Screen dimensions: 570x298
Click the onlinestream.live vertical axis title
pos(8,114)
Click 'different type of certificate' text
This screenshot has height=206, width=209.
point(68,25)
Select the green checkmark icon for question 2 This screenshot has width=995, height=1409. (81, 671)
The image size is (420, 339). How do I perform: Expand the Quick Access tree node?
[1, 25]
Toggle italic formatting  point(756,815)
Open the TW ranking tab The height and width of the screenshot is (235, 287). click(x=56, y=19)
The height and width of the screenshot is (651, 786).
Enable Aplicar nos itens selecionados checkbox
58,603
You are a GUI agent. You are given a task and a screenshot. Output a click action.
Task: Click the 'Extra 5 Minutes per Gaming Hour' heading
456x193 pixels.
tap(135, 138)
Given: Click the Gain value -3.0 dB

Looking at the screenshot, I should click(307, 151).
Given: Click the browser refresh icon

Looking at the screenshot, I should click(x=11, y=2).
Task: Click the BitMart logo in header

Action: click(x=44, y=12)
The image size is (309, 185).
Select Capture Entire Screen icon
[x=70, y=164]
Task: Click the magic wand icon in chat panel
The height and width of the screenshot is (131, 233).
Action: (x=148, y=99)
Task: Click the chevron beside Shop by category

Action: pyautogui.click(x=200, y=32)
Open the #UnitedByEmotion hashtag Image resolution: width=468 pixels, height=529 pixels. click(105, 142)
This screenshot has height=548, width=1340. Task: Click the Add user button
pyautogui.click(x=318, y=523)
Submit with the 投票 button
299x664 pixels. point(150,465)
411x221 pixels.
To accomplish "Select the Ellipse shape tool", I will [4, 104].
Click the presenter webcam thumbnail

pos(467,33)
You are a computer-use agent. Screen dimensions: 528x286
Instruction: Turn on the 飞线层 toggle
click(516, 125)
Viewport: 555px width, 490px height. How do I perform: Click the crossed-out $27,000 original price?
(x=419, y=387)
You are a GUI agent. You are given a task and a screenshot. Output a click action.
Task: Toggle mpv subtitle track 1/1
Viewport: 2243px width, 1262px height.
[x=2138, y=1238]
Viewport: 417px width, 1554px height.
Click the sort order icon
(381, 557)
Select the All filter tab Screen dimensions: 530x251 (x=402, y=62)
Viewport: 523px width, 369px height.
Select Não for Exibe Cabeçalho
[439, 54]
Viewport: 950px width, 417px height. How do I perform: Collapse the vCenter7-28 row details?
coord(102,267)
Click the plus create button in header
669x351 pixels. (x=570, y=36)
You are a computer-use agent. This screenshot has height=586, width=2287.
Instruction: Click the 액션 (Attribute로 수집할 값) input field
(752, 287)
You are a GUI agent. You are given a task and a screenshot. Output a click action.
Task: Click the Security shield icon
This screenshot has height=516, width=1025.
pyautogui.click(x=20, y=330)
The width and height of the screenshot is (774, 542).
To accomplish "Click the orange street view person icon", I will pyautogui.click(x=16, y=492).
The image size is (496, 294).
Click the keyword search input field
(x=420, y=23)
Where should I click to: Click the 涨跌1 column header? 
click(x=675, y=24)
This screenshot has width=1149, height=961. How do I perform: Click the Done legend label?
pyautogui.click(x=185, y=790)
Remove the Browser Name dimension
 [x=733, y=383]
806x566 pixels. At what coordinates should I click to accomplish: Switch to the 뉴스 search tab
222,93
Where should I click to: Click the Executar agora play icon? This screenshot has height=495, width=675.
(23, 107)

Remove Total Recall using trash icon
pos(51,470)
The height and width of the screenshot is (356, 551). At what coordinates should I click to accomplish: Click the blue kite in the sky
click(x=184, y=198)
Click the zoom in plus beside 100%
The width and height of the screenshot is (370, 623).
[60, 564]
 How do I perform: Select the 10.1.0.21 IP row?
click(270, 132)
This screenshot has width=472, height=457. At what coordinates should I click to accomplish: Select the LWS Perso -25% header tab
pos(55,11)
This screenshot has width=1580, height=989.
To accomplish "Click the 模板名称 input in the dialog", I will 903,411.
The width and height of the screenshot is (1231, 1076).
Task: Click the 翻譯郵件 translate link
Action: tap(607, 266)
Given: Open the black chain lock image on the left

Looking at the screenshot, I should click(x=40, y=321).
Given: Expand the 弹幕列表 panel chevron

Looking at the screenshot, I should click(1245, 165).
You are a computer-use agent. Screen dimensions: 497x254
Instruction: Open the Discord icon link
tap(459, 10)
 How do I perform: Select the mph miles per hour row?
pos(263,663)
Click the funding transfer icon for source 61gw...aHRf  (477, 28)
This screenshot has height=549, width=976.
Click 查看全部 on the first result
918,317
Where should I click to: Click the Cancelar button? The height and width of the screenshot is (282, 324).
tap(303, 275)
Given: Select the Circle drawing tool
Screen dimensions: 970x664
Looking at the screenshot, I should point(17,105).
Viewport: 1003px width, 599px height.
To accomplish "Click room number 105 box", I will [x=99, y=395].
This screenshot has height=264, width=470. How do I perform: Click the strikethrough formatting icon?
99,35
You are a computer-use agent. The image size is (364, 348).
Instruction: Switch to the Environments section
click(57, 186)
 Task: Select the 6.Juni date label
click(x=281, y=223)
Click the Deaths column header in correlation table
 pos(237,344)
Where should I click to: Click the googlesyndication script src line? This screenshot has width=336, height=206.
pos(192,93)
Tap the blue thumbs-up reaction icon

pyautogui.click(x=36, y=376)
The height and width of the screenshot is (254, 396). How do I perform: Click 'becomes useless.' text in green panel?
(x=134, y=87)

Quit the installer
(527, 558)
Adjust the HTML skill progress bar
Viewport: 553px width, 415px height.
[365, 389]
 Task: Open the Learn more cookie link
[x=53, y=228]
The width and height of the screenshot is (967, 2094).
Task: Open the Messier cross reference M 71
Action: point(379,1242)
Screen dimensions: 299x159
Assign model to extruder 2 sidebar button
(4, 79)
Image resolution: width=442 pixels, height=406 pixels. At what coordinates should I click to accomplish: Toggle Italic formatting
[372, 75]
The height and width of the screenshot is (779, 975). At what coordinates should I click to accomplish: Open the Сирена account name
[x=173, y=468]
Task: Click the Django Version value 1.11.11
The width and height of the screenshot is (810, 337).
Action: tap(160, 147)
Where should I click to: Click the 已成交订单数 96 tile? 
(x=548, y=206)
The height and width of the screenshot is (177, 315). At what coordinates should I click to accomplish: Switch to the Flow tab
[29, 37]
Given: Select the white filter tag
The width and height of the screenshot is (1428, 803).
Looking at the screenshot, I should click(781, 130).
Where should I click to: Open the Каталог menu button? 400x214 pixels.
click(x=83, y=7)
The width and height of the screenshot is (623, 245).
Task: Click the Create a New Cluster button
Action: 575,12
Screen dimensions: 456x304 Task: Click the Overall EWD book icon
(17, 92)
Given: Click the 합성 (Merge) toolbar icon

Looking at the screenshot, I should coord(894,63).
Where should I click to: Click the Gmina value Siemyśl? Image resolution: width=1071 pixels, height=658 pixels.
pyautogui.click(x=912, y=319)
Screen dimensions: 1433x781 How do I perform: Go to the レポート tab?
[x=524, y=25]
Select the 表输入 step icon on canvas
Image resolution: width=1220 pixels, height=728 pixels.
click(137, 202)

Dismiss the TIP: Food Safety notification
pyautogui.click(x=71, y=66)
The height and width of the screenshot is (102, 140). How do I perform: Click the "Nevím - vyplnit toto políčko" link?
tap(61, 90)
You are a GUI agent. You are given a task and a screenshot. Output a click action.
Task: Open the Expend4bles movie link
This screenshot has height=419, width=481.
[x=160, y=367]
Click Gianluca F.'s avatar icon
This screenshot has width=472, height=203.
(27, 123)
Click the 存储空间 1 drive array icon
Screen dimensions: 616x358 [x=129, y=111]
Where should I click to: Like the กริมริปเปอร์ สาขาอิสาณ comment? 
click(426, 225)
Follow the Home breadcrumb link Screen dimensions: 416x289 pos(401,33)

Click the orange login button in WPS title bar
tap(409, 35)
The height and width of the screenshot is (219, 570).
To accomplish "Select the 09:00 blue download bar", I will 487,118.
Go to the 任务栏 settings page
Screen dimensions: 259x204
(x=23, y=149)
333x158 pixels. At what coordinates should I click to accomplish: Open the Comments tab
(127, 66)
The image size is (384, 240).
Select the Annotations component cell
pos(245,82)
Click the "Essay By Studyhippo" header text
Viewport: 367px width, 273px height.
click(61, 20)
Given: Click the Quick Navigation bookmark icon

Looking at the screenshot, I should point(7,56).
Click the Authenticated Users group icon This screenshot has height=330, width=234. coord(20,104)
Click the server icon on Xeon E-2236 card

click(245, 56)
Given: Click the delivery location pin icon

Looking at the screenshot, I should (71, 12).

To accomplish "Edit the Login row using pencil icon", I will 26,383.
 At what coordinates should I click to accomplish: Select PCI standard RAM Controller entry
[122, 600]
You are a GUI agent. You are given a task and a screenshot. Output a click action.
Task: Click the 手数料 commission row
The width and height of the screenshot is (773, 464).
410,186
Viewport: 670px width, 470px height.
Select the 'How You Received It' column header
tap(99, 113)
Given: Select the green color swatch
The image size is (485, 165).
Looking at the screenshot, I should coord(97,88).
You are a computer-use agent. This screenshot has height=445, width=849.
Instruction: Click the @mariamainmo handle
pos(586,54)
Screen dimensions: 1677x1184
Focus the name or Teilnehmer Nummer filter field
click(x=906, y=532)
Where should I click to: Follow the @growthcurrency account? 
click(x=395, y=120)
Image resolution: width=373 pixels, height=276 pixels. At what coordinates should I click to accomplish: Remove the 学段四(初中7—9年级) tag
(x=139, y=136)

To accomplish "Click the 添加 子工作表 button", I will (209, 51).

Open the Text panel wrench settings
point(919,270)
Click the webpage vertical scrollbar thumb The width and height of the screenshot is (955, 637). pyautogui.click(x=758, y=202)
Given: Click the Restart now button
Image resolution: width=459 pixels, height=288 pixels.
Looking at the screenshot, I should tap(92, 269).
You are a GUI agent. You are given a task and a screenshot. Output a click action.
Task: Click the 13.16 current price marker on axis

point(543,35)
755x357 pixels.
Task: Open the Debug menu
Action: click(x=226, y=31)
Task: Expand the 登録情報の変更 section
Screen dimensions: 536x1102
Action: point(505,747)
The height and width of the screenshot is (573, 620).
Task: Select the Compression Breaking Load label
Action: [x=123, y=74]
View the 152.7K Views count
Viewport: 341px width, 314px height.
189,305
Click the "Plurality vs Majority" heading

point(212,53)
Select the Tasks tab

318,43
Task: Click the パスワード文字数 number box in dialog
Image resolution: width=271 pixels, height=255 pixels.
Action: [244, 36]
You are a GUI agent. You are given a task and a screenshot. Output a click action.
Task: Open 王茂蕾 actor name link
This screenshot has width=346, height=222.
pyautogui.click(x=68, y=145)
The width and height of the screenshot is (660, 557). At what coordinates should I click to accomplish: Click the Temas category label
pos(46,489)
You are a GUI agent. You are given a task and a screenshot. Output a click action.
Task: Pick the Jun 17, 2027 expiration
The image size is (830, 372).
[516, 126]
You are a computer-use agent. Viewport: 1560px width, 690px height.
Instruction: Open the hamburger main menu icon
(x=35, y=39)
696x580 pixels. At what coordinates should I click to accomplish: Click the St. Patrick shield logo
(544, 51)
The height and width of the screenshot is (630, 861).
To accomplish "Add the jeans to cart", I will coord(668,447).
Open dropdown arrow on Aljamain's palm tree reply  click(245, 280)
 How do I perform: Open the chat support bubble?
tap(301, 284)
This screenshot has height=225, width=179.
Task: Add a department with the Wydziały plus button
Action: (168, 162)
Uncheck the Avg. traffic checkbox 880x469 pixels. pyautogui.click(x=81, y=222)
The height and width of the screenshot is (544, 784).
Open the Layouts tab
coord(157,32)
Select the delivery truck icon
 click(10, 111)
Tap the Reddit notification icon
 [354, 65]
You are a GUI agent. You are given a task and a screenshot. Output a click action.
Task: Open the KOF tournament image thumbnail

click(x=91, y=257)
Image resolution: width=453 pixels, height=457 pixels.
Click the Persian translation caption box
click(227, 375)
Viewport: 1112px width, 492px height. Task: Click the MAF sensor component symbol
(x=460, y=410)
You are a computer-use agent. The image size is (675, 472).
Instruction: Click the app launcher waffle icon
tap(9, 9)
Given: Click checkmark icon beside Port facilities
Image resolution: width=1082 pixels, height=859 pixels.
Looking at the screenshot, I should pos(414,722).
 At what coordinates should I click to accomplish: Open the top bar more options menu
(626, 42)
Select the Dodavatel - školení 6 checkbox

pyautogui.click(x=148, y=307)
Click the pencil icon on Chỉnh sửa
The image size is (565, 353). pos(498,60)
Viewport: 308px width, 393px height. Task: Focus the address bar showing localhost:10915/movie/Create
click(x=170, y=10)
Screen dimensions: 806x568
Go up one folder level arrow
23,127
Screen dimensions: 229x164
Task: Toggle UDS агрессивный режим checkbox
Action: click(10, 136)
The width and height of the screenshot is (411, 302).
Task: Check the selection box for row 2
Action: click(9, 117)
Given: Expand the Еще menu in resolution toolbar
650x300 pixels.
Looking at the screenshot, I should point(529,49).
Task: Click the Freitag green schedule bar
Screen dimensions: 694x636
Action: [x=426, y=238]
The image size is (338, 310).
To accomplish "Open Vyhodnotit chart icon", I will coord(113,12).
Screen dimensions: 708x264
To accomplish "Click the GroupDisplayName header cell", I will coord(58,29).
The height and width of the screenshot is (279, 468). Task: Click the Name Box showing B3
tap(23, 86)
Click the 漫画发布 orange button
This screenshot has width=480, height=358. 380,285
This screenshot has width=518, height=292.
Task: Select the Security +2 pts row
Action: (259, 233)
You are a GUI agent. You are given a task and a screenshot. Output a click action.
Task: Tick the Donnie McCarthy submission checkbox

***

EXERCISE BRIEF :: Reproduce only the lines above, starting at the line with "Select the 'How" and ending at the line with "Task: Click the パスワード文字数 number box in dialog", exactly as written.

FINISHED TASK ::
Select the 'How You Received It' column header
tap(99, 113)
Given: Select the green color swatch
The image size is (485, 165).
Looking at the screenshot, I should coord(97,88).
You are a computer-use agent. This screenshot has height=445, width=849.
Instruction: Click the @mariamainmo handle
pos(586,54)
Screen dimensions: 1677x1184
Focus the name or Teilnehmer Nummer filter field
click(x=906, y=532)
Where should I click to: Follow the @growthcurrency account? 
click(x=395, y=120)
Image resolution: width=373 pixels, height=276 pixels. At what coordinates should I click to accomplish: Remove the 学段四(初中7—9年级) tag
(x=139, y=136)

To accomplish "Click the 添加 子工作表 button", I will (209, 51).

Open the Text panel wrench settings
point(919,270)
Click the webpage vertical scrollbar thumb The width and height of the screenshot is (955, 637). pyautogui.click(x=758, y=202)
Given: Click the Restart now button
Image resolution: width=459 pixels, height=288 pixels.
Looking at the screenshot, I should tap(92, 269).
You are a GUI agent. You are given a task and a screenshot. Output a click action.
Task: Click the 13.16 current price marker on axis

point(543,35)
755x357 pixels.
Task: Open the Debug menu
Action: click(x=226, y=31)
Task: Expand the 登録情報の変更 section
Screen dimensions: 536x1102
Action: point(505,747)
The height and width of the screenshot is (573, 620).
Task: Select the Compression Breaking Load label
Action: [x=123, y=74]
View the 152.7K Views count
Viewport: 341px width, 314px height.
189,305
Click the "Plurality vs Majority" heading

point(212,53)
Select the Tasks tab

318,43
Task: Click the パスワード文字数 number box in dialog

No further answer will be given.